Advantages and disadvantages of analysis using spontaneous reporting data
Strengths of our analysis include the coverage of a long period of time, the inclusion of a wide pediatric population in real life, the large number of ADR reports available for the analysis compared to many other national ADR database analyses [11, 15, 16, 33, 34] as well as the calculation of reporting rates based on the number of drug prescriptions.
One limitation of our analysis is the lack of exposure data specifically matching the individual in the ADR report. We addressed this limitation by using drug prescription data from the Central Research Institute for Ambulatory Health Care in Germany [29]. However, our analysis only presents the reporting rates of the five drugs most frequently reported. Other drugs which are not considered might have a higher reporting rate. In addition, the drug prescription data refer only to the reimbursed drugs prescribed in outpatients while our ADR reports may also be related to drugs used in hospitals.

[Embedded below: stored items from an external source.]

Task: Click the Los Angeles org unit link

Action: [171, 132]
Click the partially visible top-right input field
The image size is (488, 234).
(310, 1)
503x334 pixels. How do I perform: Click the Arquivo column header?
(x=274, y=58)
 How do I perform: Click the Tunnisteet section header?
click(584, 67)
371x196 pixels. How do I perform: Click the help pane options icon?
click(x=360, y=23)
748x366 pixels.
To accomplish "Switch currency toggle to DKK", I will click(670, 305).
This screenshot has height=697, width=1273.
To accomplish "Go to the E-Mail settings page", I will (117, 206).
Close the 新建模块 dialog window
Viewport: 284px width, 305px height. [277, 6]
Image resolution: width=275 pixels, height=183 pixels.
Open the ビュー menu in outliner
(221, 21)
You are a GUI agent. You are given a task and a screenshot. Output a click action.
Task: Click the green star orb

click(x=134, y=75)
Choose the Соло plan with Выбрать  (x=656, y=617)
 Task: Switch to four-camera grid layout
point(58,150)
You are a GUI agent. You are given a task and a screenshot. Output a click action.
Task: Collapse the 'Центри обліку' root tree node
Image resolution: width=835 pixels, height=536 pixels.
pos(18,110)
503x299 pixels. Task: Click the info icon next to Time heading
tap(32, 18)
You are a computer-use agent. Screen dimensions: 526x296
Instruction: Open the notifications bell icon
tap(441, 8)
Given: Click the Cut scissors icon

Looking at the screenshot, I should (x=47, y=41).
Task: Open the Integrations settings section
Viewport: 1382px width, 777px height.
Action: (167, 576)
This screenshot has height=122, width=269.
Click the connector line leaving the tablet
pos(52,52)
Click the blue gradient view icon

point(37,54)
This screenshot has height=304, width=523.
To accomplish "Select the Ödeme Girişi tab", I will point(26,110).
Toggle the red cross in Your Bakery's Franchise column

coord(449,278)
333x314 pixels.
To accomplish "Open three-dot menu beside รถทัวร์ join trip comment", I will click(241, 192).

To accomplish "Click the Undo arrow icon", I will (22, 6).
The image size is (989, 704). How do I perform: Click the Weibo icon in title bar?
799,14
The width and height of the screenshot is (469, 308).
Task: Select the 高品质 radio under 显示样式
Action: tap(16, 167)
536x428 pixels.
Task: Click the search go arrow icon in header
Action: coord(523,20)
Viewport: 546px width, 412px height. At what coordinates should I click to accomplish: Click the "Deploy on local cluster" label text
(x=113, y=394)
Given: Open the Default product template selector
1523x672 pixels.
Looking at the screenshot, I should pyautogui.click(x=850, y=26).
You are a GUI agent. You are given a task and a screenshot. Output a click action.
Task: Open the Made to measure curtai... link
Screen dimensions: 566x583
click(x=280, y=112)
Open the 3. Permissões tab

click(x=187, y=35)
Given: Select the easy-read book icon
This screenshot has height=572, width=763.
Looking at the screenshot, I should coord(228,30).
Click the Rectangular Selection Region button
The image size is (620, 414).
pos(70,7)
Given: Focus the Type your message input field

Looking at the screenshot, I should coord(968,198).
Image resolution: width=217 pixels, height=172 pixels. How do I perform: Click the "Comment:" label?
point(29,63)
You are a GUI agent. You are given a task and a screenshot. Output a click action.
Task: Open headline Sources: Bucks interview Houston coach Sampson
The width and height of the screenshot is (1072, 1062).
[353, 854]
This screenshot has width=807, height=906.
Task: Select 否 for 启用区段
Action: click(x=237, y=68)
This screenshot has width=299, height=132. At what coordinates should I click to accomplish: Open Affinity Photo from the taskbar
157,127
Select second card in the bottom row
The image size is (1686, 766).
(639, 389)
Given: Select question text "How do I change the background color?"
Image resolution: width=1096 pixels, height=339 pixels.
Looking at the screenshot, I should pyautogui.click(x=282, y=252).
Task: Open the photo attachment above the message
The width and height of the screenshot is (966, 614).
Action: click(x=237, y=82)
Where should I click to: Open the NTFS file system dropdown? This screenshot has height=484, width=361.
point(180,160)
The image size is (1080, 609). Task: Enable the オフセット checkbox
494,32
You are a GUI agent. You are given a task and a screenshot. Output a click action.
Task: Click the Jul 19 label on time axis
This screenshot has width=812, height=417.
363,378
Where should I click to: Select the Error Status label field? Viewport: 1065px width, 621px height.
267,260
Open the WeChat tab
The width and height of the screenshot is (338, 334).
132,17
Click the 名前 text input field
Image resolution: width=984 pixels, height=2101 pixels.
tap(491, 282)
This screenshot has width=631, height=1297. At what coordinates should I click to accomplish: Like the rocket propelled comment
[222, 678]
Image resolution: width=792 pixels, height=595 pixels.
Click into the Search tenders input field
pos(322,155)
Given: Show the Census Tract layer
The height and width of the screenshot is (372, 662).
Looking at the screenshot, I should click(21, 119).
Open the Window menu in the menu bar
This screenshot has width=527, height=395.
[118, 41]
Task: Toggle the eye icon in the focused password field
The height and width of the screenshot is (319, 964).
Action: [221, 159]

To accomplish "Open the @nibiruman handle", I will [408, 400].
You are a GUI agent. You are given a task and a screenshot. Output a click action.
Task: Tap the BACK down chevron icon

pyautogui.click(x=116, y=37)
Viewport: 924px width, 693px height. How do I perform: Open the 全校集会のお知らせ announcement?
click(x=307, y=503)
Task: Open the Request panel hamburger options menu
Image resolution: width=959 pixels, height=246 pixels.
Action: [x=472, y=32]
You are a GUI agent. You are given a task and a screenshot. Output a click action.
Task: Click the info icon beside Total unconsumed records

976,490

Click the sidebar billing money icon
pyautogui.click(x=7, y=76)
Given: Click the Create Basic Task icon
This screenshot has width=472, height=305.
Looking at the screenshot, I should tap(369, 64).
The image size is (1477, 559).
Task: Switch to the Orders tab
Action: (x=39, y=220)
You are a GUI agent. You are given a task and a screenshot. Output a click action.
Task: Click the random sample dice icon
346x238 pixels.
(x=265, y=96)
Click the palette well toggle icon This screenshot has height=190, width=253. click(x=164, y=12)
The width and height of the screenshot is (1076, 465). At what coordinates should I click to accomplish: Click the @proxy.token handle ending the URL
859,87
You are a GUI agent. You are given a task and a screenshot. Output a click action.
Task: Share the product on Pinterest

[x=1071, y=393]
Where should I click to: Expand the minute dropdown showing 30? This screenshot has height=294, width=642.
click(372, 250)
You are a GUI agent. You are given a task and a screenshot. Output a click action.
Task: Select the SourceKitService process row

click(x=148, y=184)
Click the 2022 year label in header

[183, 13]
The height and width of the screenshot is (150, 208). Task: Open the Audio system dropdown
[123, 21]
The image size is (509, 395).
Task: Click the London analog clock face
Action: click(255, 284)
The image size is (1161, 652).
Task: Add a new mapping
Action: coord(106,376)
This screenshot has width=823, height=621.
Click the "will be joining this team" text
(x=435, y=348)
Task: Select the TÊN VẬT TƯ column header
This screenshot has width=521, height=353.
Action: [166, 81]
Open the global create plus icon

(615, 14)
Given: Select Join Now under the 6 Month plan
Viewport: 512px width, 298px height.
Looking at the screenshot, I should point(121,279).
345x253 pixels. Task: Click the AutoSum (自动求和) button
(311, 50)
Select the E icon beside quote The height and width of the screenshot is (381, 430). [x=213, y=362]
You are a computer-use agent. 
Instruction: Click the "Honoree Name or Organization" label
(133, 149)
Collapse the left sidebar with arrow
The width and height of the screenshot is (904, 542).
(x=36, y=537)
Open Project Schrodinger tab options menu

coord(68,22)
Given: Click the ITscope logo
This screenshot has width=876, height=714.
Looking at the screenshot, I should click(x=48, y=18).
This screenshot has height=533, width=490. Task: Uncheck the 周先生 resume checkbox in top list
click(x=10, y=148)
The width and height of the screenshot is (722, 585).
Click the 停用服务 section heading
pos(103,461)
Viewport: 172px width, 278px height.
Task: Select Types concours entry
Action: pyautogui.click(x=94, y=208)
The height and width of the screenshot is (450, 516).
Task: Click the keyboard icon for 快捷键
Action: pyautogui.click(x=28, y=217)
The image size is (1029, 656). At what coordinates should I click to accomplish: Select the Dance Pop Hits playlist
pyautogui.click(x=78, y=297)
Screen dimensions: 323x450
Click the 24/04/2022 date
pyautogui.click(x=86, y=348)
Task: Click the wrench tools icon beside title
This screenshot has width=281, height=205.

Another limitation is the unknown amount of underreporting which may differ, among others, per age group, particular drug and nature of the ADR [58,59,60]. Due to the missing exact exposure data and the unknown extent of underreporting no incidences can be calculated based on the results of such analyses. Additionally, due to the large number of ADR reports, an individual case assessment of all ADR reports with regard to the causal association and the quality of the ADR report was not performed. However, all submitted ADR reports are suspected cases of ADRs and 77.0% of our random sample had an at least possible causal relationship which is in line with observations of other previous analyses [21, 22, 61]. Although, the completeness score of our random sample was 0.6 [0.6–0.7] and thus below the 0.8 expected for a well-documented report [30], it should be noted, that certain minimal criteria have to be present to allow the submission to EudraVigilance [20].